Kinhold stores SSNs, medical records, insurance details, and household passwords. We treat that responsibility seriously. This page is the short version of how we protect that data and how to report a vulnerability.
Encryption
- All traffic is HTTPS only (TLS 1.2+ via Cloudflare).
- Vault items are encrypted at rest with a separate vault key, distinct from the application key.
- Database, Redis, and file storage are encrypted at rest by the underlying provider (Upsun managed services).
- Passwords are hashed with bcrypt; we never store plaintext.
Access control
- Role-based permissions (parent, child, guest) plus per-item visibility on vault entries and calendar events.
- Kid accounts cannot access the vault, full stop.
- Sessions use Laravel Sanctum with secure, HTTP-only cookies.

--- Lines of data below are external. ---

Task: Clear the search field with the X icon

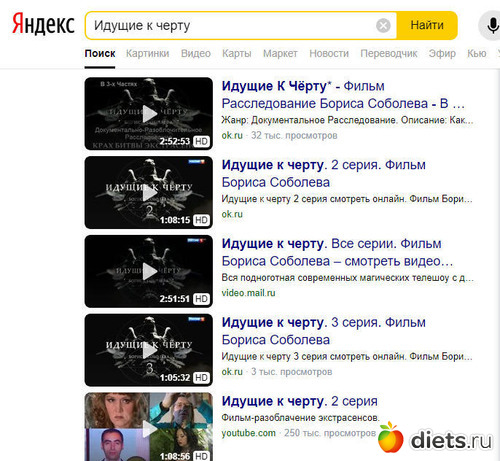Action: click(x=383, y=25)
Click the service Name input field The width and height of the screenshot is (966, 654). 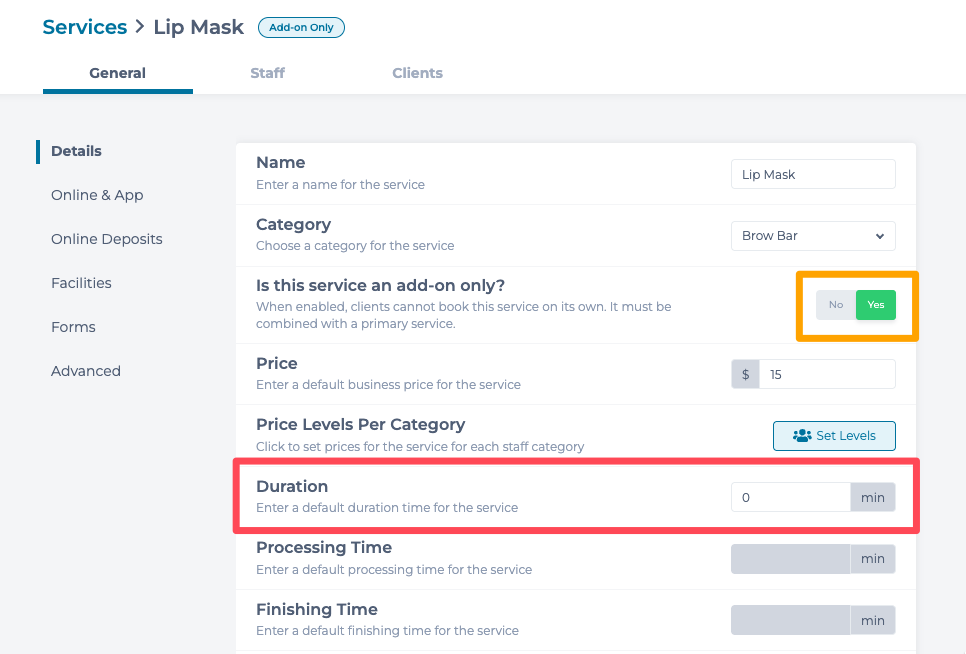pyautogui.click(x=813, y=174)
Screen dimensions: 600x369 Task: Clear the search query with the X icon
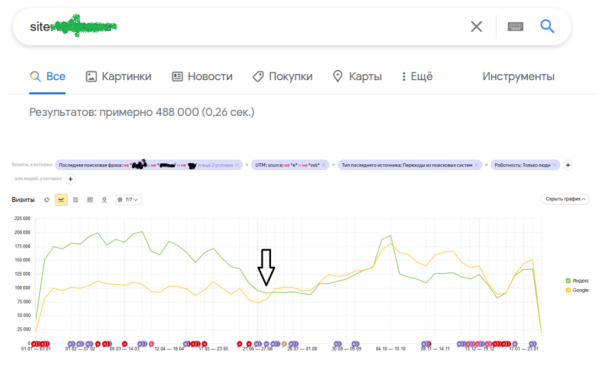[x=476, y=27]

MCP clients use bearer tokens that you can revoke individually.
The AI assistant
The built-in assistant and any external MCP clients only see what the calling user is allowed to see. The same permission checks the UI uses are applied to every tool call. There is no "AI superuser" mode.
Backups
Hosted installs are backed up nightly. Backups are encrypted and retained for 30 days. Self-hosted backups are your responsibility; the docs include guidance for Docker volume snapshots and Postgres dumps.
Reporting a vulnerability
If you find a security issue, please email security@kinhold.app rather than filing a public GitHub issue. Include:
- A description of the issue and impact
- Steps to reproduce
- Your name (so we can credit you, if you want)
We aim to acknowledge within 48 hours and patch high-severity issues within 7 days. We will publicly credit reporters in the changelog and the security advisory unless you ask us not to.
Source
Kinhold is open source. Read the code on GitHub and verify any of these claims yourself.